Input data

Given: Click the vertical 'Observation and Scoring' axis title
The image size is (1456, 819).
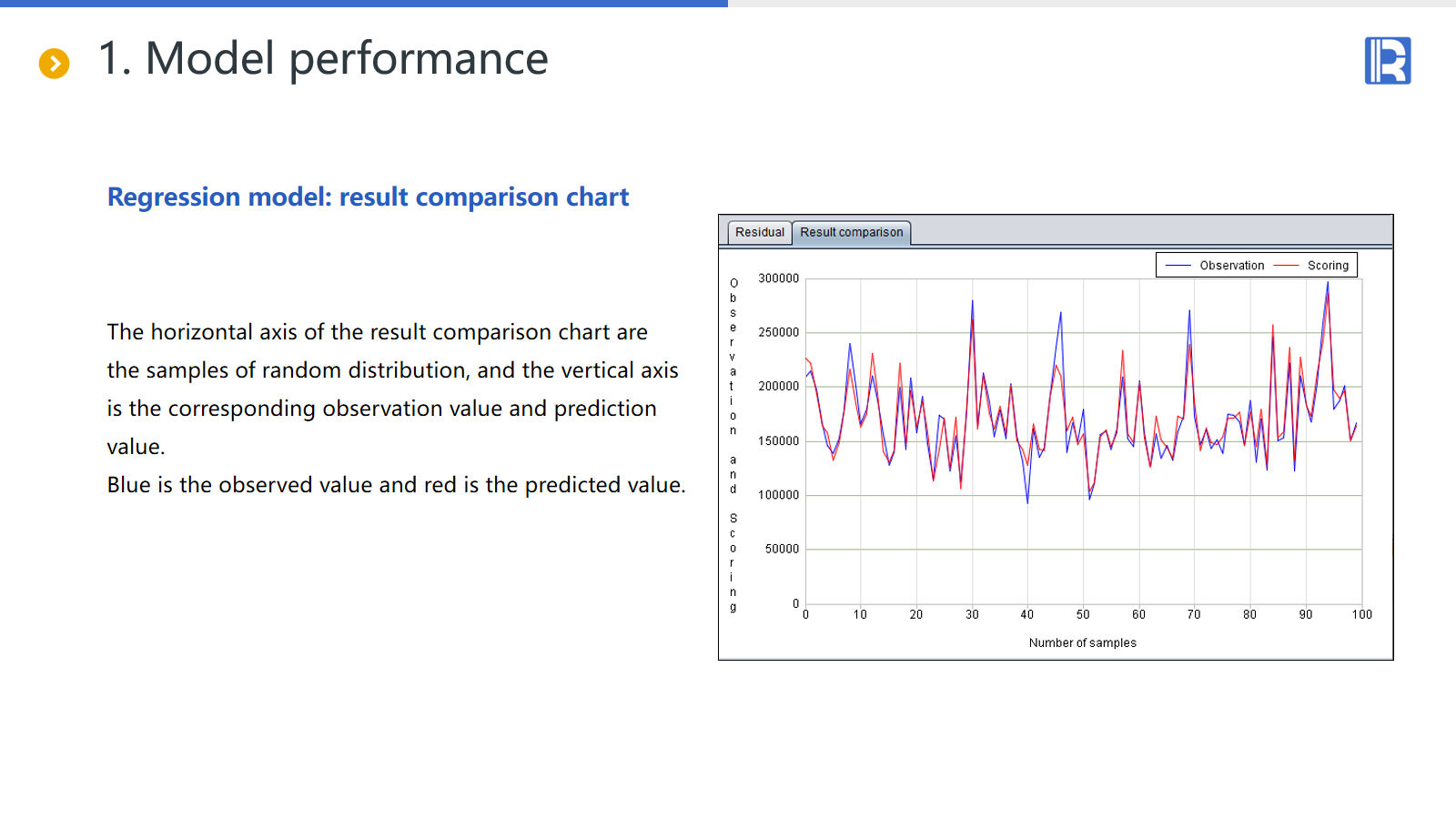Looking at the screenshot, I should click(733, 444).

--

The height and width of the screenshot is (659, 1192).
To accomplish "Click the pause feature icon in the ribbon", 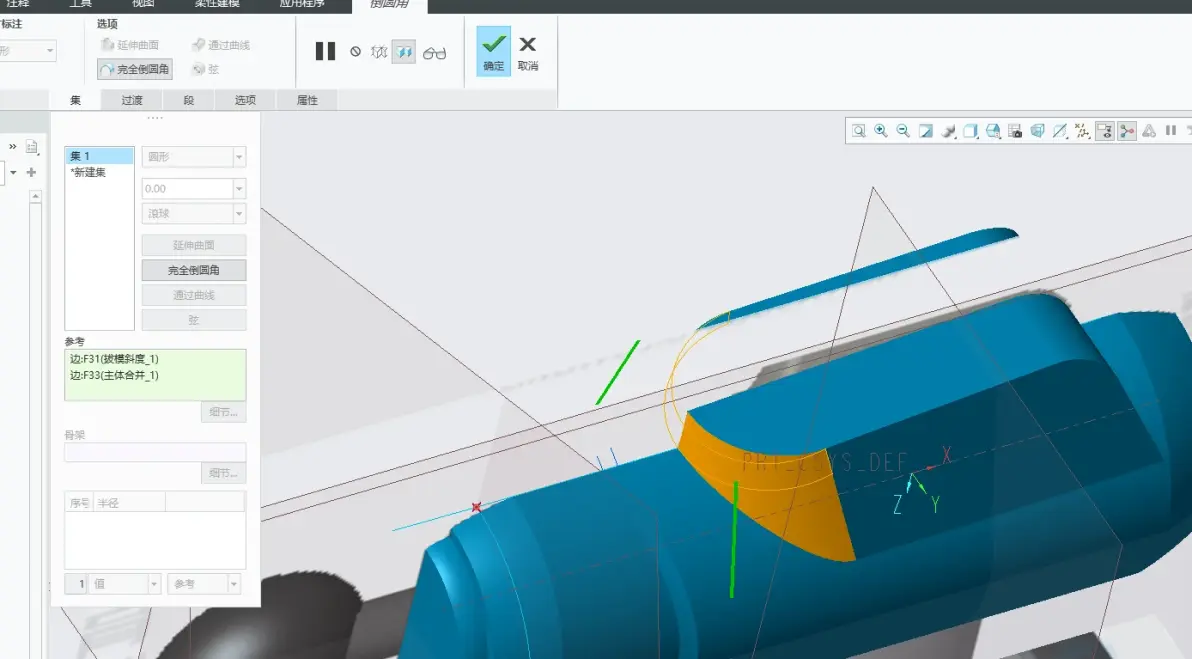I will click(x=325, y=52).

...

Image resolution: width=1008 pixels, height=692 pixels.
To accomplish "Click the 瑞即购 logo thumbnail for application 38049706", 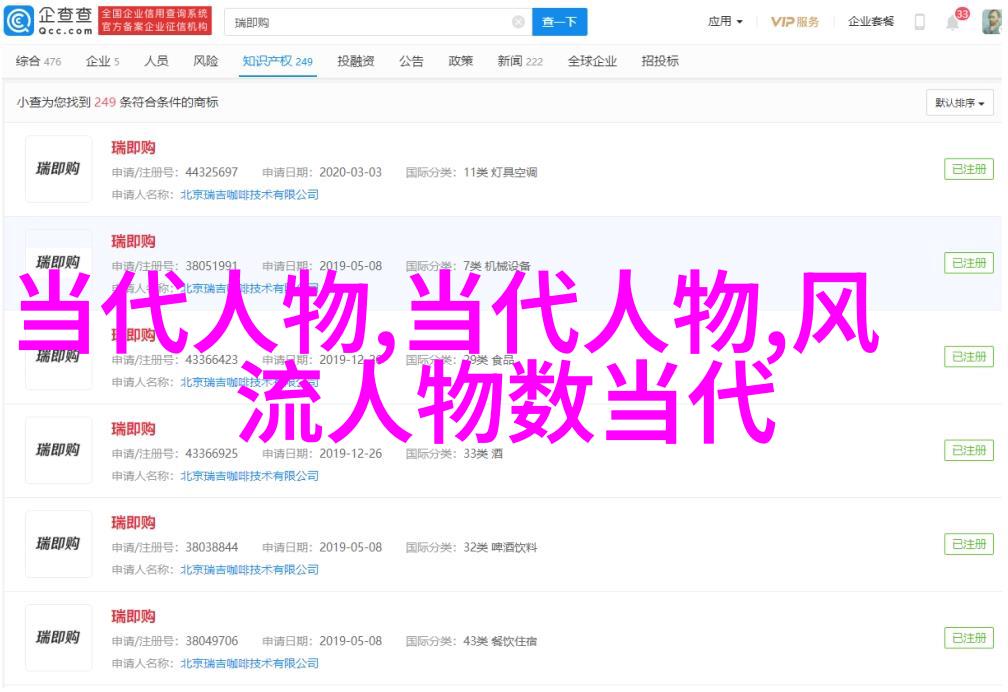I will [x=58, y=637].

Goal of the exercise
Out of the entries, pull every line that mentions "height".

Problem solution
The height and width of the screenshot is (659, 1192).
Image resolution: width=1008 pixels, height=692 pixels.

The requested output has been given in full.